2.2.    Appellante betoogt dat de rechtbank het door haar instelde beroep ten onrechte met toepassing van artikel 6:13 van de Awb niet-ontvankelijk heeft verklaard.
Dit betoog faalt. In de brief van appellante van 1 augustus 2002 staat geschreven dat het bezwaarschrift wordt ingetrokken "naar aanleiding van de mededeling van Uw College dat aan de Wijkvereniging alle procedurekosten vergoed zullen worden". Gelet op deze formulering heeft de rechtbank terecht overwogen dat appellante het door haar tegen het besluit van 2 augustus 2000 gemaakte bezwaar bij die brief heeft ingetrokken. Anders dan appellante betoogt, blijkt uit de gekozen formulering niet dat voorwaarden aan de intrekking van het bezwaar zijn verbonden. De rechtbank heeft dan ook terecht overwogen dat appellante geacht moet worden geen bezwaar te hebben gemaakt tegen het besluit van 2 augustus 2000 en dat artikel 6:13 van de Awb er daarom aan in de weg staat het beroep van appellante te ontvangen.
2.3.    Het hoger beroep is ongegrond. De aangevallen uitspraak dient te worden bevestigd.

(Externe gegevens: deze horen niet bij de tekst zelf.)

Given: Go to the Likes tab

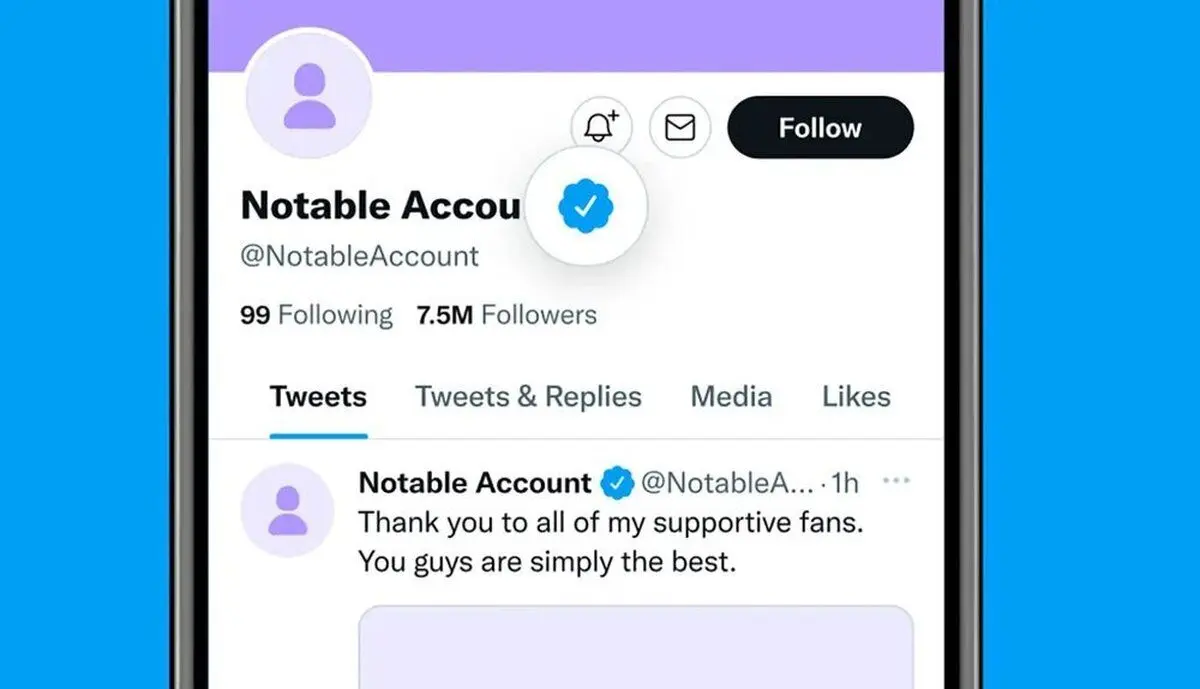Looking at the screenshot, I should click(856, 397).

2.4.    Voor een proceskostenveroordeling bestaat geen aanleiding.
3.    Beslissing
De Afdeling bestuursrechtspraak van de Raad van State
Recht doende in naam der Koningin:
bevestigt de aangevallen uitspraak.
Aldus vastgesteld door mr. M. Vlasblom, Voorzitter, en mr. P.A. Offers en mr. B.J. van Ettekoven, Leden, in tegenwoordigheid van mr. B. Klein Nulent, ambtenaar van Staat.
w.g. Vlasblom    w.g. Klein Nulent
Voorzitter    ambtenaar van Staat
Uitgesproken in het openbaar op 19 januari 2005
218-423.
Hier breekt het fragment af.